• Short exercise: Can you pull out the part of the records below that runs from their very first line through the line containing "Action: (x=85, y=282)", both ends included, and reproduce it word for word?

• Record list:
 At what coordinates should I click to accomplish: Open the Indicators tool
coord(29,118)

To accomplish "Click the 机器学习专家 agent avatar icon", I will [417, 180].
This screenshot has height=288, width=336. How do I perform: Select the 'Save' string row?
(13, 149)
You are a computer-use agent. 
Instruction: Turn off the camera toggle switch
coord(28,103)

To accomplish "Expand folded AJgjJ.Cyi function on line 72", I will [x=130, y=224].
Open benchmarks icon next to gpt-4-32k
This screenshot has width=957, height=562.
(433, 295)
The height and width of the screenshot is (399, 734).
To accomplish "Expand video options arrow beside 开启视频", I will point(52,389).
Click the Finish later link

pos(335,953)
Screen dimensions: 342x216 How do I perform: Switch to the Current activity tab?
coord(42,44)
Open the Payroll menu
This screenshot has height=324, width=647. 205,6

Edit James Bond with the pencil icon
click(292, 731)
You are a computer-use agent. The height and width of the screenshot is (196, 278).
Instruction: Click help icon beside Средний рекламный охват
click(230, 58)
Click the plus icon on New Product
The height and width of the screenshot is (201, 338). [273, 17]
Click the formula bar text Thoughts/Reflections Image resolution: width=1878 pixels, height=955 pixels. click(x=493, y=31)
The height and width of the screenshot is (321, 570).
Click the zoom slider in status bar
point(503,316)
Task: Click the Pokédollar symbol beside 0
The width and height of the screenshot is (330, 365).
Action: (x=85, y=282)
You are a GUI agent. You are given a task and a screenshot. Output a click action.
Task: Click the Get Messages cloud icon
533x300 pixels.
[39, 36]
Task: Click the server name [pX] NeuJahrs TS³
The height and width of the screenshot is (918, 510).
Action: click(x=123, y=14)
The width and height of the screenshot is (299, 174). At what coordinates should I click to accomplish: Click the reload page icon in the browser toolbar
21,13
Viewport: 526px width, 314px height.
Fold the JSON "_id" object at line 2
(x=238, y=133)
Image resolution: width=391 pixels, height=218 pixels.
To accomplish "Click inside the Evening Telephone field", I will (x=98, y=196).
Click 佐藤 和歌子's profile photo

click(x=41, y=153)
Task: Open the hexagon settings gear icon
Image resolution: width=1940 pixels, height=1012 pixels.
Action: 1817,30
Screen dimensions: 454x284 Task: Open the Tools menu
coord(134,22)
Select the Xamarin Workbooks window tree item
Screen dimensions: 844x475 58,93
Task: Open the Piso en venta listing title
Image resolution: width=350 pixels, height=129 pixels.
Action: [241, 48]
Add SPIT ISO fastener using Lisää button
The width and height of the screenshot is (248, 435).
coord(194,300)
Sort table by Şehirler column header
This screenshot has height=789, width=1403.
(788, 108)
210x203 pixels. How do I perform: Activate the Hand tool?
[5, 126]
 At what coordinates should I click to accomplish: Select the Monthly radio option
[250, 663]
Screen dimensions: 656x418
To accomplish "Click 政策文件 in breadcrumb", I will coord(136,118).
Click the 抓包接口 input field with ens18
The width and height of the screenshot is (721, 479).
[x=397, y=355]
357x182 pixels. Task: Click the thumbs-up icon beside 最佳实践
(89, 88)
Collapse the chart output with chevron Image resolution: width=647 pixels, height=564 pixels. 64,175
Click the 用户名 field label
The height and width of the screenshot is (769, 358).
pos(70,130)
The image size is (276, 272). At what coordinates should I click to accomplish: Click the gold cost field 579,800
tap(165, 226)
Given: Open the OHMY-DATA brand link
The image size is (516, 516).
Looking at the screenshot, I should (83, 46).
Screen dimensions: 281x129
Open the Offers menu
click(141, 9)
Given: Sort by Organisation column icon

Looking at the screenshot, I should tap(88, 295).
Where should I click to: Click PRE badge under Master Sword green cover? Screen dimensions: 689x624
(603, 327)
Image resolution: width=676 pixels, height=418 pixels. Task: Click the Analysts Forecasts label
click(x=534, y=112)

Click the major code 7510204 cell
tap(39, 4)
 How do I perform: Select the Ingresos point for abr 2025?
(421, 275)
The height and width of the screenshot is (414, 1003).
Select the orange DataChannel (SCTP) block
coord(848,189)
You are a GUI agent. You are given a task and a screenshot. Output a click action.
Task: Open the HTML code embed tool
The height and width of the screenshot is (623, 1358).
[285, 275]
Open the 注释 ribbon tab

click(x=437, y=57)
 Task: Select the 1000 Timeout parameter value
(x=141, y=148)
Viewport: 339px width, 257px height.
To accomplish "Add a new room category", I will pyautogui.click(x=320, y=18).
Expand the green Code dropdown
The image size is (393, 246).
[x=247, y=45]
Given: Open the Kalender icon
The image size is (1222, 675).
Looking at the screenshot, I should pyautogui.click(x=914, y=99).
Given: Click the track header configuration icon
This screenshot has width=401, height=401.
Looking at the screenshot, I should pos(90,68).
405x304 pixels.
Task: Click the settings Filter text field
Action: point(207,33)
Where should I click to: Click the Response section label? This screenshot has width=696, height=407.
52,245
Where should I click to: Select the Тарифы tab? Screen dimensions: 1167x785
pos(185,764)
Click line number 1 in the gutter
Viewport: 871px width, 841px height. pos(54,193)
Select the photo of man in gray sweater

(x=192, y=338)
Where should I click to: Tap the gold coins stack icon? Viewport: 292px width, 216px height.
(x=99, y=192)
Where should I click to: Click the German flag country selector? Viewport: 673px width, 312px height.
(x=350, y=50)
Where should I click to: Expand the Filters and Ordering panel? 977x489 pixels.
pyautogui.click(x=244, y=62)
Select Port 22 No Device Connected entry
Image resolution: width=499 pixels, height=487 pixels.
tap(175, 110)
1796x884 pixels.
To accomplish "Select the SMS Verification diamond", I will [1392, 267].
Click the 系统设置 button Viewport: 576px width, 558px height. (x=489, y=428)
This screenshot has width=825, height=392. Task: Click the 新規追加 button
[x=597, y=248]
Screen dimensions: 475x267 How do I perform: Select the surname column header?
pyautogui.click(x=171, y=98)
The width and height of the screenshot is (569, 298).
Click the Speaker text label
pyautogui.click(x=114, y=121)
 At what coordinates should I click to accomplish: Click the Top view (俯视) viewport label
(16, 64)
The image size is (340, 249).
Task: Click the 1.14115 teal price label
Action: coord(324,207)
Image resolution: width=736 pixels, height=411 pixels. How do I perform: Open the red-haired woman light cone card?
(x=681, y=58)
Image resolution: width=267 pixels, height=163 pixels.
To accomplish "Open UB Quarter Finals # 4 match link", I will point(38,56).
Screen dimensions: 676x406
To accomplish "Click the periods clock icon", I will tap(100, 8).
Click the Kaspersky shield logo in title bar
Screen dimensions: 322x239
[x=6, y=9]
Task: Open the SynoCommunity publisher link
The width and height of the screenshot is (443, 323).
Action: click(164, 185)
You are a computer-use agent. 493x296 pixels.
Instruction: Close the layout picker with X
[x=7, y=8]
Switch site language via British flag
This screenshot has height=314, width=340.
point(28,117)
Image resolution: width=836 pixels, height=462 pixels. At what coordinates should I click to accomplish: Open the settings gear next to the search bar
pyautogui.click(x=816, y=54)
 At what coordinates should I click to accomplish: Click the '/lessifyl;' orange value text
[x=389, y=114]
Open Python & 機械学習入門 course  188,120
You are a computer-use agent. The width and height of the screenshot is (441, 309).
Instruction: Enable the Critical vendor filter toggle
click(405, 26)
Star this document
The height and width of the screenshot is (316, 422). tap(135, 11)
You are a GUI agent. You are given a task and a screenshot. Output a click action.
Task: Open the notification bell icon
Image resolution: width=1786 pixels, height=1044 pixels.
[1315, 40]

• In response:
 At what coordinates should I click to accomplish: Open the Indicators tool
coord(29,118)

To accomplish "Click the 机器学习专家 agent avatar icon", I will [417, 180].
This screenshot has height=288, width=336. How do I perform: Select the 'Save' string row?
(13, 149)
You are a computer-use agent. 
Instruction: Turn off the camera toggle switch
coord(28,103)

To accomplish "Expand folded AJgjJ.Cyi function on line 72", I will [x=130, y=224].
Open benchmarks icon next to gpt-4-32k
This screenshot has width=957, height=562.
(433, 295)
The height and width of the screenshot is (399, 734).
To accomplish "Expand video options arrow beside 开启视频", I will point(52,389).
Click the Finish later link

pos(335,953)
Screen dimensions: 342x216 How do I perform: Switch to the Current activity tab?
coord(42,44)
Open the Payroll menu
This screenshot has height=324, width=647. 205,6

Edit James Bond with the pencil icon
click(292, 731)
You are a computer-use agent. The height and width of the screenshot is (196, 278).
Instruction: Click help icon beside Средний рекламный охват
click(230, 58)
Click the plus icon on New Product
The height and width of the screenshot is (201, 338). [273, 17]
Click the formula bar text Thoughts/Reflections Image resolution: width=1878 pixels, height=955 pixels. click(x=493, y=31)
The height and width of the screenshot is (321, 570).
Click the zoom slider in status bar
point(503,316)
Task: Click the Pokédollar symbol beside 0
The width and height of the screenshot is (330, 365).
Action: (x=85, y=282)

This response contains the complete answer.